** SUPPLIED RECORDS follows **

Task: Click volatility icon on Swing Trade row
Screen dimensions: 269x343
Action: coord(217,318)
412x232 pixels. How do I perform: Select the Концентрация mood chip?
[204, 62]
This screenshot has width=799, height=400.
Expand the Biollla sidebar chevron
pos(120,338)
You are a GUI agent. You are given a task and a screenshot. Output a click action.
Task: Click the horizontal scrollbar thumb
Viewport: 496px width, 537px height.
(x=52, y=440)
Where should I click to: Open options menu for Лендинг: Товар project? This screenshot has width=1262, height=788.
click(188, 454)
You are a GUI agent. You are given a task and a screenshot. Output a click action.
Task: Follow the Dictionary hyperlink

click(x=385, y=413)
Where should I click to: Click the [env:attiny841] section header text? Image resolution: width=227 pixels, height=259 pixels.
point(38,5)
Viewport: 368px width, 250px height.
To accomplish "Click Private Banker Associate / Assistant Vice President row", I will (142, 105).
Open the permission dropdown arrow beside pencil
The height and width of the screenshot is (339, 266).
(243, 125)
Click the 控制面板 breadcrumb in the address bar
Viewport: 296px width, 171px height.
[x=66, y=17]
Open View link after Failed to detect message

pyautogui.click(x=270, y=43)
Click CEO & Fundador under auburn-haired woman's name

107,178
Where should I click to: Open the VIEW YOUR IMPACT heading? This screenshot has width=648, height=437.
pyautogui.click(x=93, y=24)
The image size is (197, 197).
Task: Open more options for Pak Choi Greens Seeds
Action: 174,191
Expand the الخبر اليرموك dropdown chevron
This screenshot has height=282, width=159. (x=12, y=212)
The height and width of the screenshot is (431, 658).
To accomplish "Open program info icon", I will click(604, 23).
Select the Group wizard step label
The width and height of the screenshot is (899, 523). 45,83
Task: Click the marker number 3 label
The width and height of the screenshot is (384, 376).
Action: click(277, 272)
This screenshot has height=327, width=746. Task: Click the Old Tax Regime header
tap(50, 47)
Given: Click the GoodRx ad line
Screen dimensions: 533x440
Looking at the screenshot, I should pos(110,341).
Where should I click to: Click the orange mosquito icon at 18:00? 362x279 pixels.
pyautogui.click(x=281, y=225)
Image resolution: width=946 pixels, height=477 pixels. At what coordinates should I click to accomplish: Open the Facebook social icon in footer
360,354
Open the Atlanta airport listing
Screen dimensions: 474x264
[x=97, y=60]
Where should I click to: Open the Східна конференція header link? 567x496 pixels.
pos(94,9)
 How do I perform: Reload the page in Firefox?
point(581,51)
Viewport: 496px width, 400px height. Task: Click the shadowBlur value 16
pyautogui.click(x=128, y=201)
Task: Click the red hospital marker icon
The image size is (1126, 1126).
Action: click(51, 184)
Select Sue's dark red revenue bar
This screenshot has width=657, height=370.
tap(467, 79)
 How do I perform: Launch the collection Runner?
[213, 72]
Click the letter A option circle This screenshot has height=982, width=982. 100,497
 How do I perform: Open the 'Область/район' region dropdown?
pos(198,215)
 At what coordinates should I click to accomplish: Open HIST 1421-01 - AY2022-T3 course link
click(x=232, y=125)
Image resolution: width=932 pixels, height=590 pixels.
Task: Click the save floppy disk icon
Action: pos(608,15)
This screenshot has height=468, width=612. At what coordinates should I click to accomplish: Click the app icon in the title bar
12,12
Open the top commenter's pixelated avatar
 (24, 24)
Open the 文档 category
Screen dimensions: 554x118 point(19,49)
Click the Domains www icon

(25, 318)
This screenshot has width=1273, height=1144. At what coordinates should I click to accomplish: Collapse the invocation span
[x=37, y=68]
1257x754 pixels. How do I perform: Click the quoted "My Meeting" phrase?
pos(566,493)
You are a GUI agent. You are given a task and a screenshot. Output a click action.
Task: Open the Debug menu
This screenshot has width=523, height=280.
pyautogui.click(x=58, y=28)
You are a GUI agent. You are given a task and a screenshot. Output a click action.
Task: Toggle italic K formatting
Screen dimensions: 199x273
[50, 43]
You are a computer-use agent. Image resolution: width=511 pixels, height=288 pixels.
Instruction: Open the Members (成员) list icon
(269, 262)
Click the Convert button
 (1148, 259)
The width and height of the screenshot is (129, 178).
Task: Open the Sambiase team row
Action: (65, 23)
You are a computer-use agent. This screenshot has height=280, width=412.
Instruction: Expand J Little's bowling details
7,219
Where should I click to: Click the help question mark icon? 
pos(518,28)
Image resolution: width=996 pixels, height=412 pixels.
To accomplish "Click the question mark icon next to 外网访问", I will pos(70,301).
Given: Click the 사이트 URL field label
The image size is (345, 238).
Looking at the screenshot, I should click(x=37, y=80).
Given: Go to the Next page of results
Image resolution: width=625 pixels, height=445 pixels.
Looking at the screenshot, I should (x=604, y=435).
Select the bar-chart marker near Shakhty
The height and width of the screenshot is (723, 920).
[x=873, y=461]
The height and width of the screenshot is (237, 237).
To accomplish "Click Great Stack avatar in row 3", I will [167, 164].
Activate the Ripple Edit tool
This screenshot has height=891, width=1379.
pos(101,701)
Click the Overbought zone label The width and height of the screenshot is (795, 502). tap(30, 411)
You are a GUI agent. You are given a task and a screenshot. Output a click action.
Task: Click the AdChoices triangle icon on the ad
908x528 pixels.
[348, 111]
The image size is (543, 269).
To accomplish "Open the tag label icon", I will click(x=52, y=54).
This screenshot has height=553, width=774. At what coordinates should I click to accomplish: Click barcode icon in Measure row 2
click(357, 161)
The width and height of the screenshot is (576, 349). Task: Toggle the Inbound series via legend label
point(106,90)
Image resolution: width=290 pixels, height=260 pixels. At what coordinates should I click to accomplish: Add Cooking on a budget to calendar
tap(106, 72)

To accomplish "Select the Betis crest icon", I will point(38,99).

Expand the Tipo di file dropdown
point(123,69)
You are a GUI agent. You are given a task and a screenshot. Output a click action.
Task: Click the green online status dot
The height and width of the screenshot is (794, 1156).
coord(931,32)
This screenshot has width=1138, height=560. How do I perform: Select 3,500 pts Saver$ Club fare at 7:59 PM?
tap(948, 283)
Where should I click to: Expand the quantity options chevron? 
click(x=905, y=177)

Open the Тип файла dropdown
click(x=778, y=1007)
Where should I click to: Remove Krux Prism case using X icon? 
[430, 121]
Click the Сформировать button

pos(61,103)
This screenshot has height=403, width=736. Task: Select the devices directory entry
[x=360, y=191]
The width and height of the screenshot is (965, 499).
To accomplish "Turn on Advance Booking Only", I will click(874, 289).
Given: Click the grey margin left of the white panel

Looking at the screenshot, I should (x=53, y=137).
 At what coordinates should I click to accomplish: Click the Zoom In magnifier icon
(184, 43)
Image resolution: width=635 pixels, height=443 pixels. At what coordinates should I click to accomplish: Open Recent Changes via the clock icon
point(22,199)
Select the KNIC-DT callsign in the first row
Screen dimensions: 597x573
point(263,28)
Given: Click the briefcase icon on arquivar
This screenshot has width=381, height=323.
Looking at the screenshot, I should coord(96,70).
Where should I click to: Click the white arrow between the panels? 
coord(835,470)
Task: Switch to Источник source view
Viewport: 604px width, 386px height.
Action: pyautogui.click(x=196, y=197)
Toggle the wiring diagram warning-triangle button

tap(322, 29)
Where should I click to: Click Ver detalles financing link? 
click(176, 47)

** End of SUPPLIED RECORDS **

→ WORK INSTRUCTIONS:
The answer should consist of every line from the listing above that includes the word "marker".

→ REPLY TO THE TASK:
Task: Click the marker number 3 label
Task: Click the red hospital marker icon
Select the bar-chart marker near Shakhty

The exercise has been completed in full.